Record gas prices to barrel over Bay

Gas prices in the Bay Area are approaching record highs and are expected to spike at least 20 cents per gallon in the next two months, according to a report released by AAA on Tuesday.

The average price for a gallon of regular unleaded in San Francisco was $3.53 on Tuesday, an increase of more than 50 cents over the last two months, according to the report.

The statewide average is currently at $3.39, which is 10 cents less than the record high set on May 9. AAA attributes the price spike to the record-high crude oil price, which reached $98.62 last week.

“The dramatic increase in crude oil prices is one of the main forces that’s been driving up gas prices,” said Sean Comey of AAA. “If it continues to trade in the 90s, we wouldn’t expect any relief any time soon.”

According to the report, the U.S. Department of Energy predicts gasoline prices may climb an additional 20 cents by December.

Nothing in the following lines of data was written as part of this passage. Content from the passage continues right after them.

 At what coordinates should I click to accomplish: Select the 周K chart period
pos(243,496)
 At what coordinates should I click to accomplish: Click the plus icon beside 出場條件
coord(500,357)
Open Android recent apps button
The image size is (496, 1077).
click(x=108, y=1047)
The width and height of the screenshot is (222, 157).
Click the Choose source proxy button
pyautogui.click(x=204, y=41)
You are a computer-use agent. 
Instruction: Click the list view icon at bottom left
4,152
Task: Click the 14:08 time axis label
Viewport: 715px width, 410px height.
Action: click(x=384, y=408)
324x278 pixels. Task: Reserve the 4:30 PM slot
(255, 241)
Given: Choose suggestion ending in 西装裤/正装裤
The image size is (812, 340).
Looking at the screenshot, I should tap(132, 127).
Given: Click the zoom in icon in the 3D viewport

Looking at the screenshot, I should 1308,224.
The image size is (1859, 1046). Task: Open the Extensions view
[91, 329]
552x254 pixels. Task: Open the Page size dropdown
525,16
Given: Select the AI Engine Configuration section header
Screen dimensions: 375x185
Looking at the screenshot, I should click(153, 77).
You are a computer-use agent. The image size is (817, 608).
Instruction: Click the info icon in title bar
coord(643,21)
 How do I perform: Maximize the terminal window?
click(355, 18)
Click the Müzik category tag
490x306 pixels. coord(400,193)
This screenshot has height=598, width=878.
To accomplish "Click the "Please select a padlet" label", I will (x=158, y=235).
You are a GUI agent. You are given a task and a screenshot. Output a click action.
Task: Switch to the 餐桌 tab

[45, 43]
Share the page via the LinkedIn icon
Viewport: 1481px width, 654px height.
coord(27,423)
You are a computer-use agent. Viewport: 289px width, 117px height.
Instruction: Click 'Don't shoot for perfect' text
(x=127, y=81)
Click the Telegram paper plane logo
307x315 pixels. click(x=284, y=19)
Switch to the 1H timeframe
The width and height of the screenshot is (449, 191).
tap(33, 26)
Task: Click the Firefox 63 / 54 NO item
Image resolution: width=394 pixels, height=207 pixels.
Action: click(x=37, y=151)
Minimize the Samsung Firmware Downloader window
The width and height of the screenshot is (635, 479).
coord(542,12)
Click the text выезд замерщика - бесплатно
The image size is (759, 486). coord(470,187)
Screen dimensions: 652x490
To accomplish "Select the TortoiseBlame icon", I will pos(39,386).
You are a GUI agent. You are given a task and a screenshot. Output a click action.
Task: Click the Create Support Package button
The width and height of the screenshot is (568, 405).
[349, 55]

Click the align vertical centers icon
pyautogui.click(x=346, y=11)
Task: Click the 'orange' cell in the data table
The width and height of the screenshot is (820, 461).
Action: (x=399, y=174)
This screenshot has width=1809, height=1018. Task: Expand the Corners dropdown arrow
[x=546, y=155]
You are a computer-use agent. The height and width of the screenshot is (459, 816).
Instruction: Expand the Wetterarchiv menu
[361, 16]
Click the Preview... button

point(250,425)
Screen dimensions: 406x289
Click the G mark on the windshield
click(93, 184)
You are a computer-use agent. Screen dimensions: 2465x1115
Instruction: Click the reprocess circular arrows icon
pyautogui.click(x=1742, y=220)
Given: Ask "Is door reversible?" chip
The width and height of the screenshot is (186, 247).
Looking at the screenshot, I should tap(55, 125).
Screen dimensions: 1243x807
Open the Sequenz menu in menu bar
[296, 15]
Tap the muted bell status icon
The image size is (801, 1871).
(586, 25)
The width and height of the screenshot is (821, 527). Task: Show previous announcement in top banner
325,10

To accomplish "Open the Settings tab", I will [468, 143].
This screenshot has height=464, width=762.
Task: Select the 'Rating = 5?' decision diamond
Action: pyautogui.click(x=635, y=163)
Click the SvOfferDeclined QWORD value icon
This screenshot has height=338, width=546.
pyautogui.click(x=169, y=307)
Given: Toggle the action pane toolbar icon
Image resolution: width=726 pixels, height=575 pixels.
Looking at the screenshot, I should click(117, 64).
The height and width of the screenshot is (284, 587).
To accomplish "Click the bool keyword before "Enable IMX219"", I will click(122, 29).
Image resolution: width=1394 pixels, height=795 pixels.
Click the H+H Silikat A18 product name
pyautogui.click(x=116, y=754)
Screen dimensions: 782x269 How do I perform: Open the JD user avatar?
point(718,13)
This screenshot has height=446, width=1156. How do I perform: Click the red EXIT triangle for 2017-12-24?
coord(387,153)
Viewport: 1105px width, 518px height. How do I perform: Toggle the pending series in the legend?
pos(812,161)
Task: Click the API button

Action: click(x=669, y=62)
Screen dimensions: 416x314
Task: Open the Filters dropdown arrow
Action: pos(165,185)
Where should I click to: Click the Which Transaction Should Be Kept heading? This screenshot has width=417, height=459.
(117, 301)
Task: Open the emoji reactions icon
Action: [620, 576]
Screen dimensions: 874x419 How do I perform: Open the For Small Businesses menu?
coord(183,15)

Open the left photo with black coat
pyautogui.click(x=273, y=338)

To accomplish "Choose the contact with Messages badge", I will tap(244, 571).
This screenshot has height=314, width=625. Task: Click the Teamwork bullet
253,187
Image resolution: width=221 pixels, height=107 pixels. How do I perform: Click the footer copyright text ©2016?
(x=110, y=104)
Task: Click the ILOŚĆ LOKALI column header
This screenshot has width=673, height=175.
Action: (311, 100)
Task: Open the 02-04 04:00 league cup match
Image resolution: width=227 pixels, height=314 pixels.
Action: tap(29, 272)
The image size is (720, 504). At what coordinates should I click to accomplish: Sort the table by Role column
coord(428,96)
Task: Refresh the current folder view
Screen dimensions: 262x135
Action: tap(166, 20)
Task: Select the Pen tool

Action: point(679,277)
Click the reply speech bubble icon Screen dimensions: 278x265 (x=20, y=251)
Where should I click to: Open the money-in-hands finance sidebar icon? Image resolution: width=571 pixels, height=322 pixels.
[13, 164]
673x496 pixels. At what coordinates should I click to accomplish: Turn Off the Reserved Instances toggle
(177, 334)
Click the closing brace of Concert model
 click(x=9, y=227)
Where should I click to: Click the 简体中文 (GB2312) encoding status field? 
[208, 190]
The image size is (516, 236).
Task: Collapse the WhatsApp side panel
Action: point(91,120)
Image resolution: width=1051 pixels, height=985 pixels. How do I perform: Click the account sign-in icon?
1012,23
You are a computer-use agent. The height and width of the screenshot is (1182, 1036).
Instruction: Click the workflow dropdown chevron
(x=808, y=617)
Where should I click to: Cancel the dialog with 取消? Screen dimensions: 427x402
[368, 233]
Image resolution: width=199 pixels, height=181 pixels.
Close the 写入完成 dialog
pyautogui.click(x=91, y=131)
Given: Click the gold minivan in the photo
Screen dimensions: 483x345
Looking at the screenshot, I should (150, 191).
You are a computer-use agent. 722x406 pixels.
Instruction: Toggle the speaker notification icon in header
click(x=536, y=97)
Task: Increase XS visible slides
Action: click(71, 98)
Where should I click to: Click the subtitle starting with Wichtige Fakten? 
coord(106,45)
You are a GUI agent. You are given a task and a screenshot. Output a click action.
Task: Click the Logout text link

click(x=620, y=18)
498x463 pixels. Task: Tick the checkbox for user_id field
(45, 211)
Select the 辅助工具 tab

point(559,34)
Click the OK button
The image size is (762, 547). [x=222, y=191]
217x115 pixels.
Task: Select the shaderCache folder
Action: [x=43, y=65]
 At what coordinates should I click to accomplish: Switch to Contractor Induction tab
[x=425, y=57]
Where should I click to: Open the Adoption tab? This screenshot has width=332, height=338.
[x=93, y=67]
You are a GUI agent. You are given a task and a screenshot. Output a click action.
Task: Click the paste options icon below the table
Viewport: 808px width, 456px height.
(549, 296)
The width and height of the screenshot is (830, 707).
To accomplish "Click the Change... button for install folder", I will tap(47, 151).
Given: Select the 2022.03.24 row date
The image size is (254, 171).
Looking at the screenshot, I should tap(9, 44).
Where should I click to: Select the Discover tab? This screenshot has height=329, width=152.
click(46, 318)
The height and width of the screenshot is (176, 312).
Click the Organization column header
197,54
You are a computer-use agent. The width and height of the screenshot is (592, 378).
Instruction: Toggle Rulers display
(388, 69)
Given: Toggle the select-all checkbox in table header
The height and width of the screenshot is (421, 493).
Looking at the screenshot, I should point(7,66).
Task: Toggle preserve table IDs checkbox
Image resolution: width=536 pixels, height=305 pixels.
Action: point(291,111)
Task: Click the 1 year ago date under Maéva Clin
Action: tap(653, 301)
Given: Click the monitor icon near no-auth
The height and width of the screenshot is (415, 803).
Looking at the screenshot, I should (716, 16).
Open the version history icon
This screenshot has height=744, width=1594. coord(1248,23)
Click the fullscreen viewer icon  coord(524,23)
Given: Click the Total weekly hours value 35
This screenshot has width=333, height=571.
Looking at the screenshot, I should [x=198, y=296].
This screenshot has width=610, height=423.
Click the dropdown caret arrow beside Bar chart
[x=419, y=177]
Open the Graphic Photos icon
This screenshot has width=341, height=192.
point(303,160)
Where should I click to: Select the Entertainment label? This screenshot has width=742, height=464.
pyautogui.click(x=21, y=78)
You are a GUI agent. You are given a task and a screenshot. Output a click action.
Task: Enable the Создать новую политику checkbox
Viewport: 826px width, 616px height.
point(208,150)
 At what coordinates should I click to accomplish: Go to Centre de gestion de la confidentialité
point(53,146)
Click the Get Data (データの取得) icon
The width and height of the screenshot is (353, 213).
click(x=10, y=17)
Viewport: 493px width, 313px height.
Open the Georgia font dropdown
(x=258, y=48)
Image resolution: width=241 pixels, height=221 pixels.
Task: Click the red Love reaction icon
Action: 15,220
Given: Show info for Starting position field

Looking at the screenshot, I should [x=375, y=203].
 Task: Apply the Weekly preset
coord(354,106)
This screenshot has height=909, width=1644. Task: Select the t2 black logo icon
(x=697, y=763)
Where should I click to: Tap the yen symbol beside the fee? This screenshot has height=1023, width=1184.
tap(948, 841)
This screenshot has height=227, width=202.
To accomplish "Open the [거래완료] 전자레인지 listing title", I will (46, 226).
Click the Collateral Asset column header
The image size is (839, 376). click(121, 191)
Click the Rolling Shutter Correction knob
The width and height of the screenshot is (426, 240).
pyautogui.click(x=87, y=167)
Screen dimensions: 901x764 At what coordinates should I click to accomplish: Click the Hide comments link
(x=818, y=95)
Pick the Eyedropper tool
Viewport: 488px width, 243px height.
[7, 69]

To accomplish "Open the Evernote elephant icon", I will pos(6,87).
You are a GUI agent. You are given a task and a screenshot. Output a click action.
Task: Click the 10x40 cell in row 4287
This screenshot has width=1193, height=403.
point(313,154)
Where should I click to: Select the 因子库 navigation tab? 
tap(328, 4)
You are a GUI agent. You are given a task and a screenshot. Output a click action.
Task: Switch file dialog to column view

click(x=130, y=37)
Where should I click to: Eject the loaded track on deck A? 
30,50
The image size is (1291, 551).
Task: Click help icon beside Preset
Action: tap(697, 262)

“The current cycle of increases has not run its course — it takes a while for the effects of rising raw material costs to trickle down to the consumer,” Comey said. “The really troubling element of that is there is no supply problem right now — this is based on potential problems that haven’t actually happened yet.”

In the Bay Area, the current gas price is 42 cents higher than the national average.

“I think I might be starting to ride a bike to work,” San Francisco resident Nick Riley said while filling up his 14-mpg Toyota 4Runner at a Shell station on 19th Avenue and Taraval Street in San Francisco on Tuesday.

Yet the gas price spike is not bad for everyone. Hybrid car salesmen in the Bay Area have been benefiting from the increase.

“The amount of interest in our hybrids doubled over the last month,” said Russ Mobley, general sales manager for Toyota on Van Ness Avenue in San Francisco. “I used to have one hybrid Camry on the showroom floor, but now there are four hybrids and the sales are up 20-30 percent for the last month.”

Mobley said he has seen a similar surge over the summer and a year ago when gas prices surged.

“Anytime gas gets in the mid-$3 range, people start defending their wallets,” he said.

According to a study by the Oil Price Information Service, the percentage of median income spent on gasoline has doubled in the last five years.